Bingo, again. Spot on. Having lived on both sides of the equation (hand-coder
- 20+ years ago, CXO-type since then,) I can attest to the validity of this
whole heartedly.

------
chris_dcosta
Sounds like your CEO has already said to himself, if not yet to you, "how hard
can it be?"

The truth is coding is not that hard, coding well, is a different game.
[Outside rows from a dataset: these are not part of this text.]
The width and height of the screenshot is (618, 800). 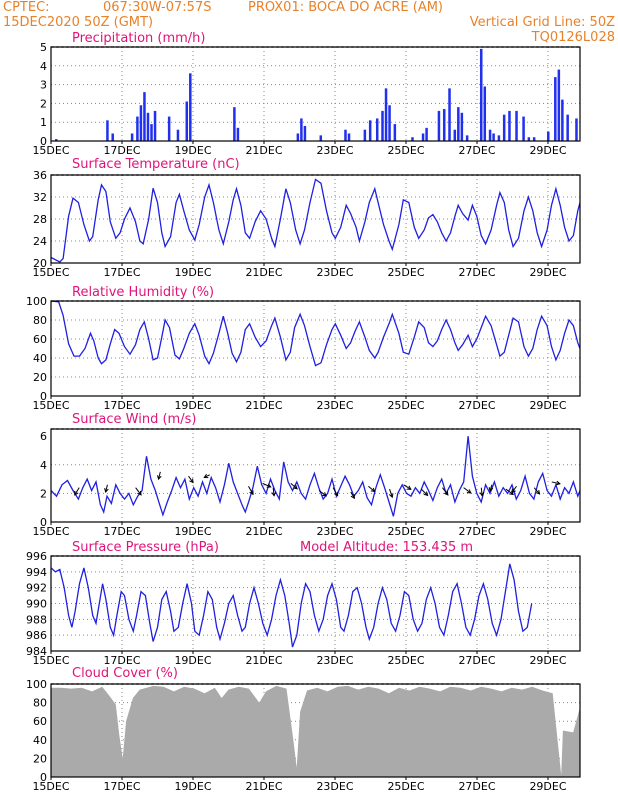 What do you see at coordinates (146, 548) in the screenshot?
I see `panel-title: Surface Pressure (hPa)` at bounding box center [146, 548]. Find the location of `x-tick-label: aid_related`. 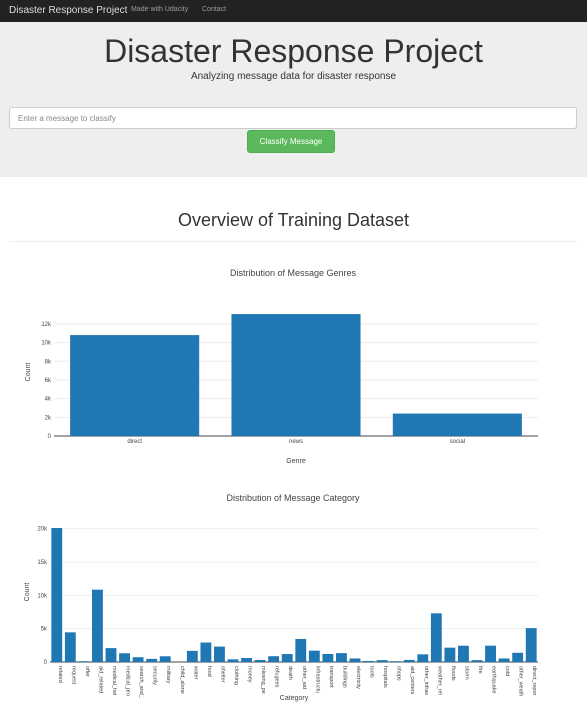

x-tick-label: aid_related is located at coordinates (100, 680).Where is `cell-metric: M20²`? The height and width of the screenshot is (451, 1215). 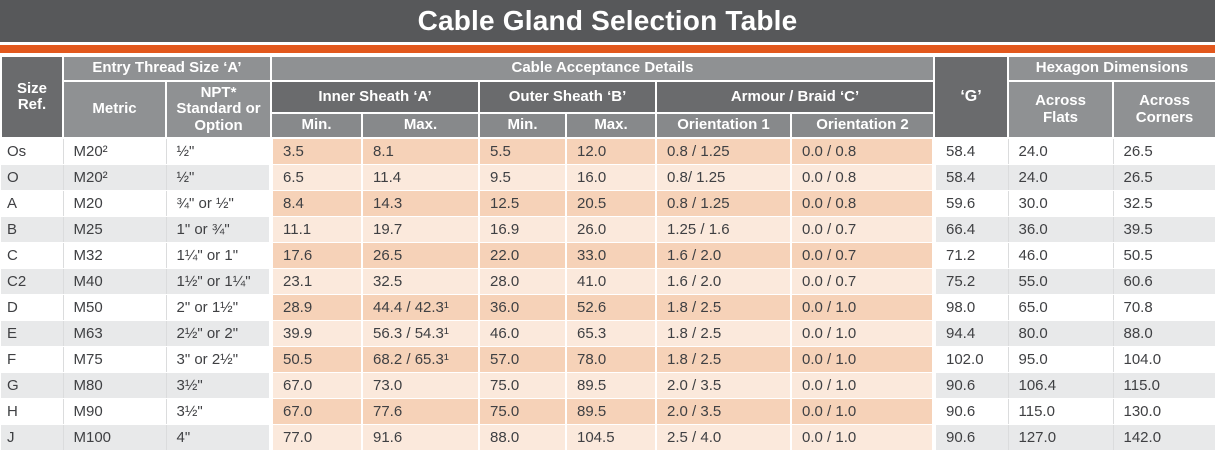 cell-metric: M20² is located at coordinates (115, 152).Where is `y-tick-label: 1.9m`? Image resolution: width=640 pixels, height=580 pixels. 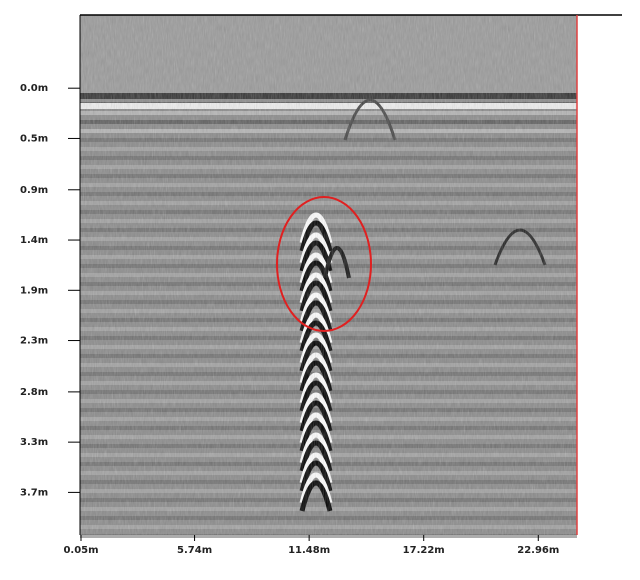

Does he play sport? Explain that knowing how to hit a ball with a racket does
not mean you can win the Open, but learning programming as a comparison
doesn't stop there.

Imagine all the games in the tournament being played at once, on one court, at
the same time. That's how complex applications work, and it's that level of
information that programmers routinely have to carry in their heads when they
work.

Making one change often leads to a cascade of work because making a change in
one part can affect the outcome of many other things.

------
bdfh42
Good advice stacking up here - but the challenge is in getting your boss to
appreciate the huge step from sample exercises in programming to building a
real life application.

It could be the equivalent of learning to saw through a couple of wooden
planks. Learning the basics of handling a cross cut saw gives little insight
into the craft of joinery.

------
kellros
Perhaps it might be a better idea to give him related material regarding
project management and get him involved in the SDLC.

Doesn't sound like the problem you are trying to solve has much to do with
programming (writing code, design patterns, oop, etc.).

I'm serious.

------
tylerkayser
There's simplicity in this site: <http://teamtreehouse.com/>

Watch one or two with him to get the ball rolling. It'll feel a lot less like
work to him.

------
tobiasbischoff
Point him to Joel Spolsky's Blog <http://www.joelonsoftware.com/>

There is a reading list on the right, all good reads about software
development.

------
pasbesoin
The Mythical Man Month

The Soul of a New Machine (hardware; nonetheless pertinent, if dated -- was a
best-seller)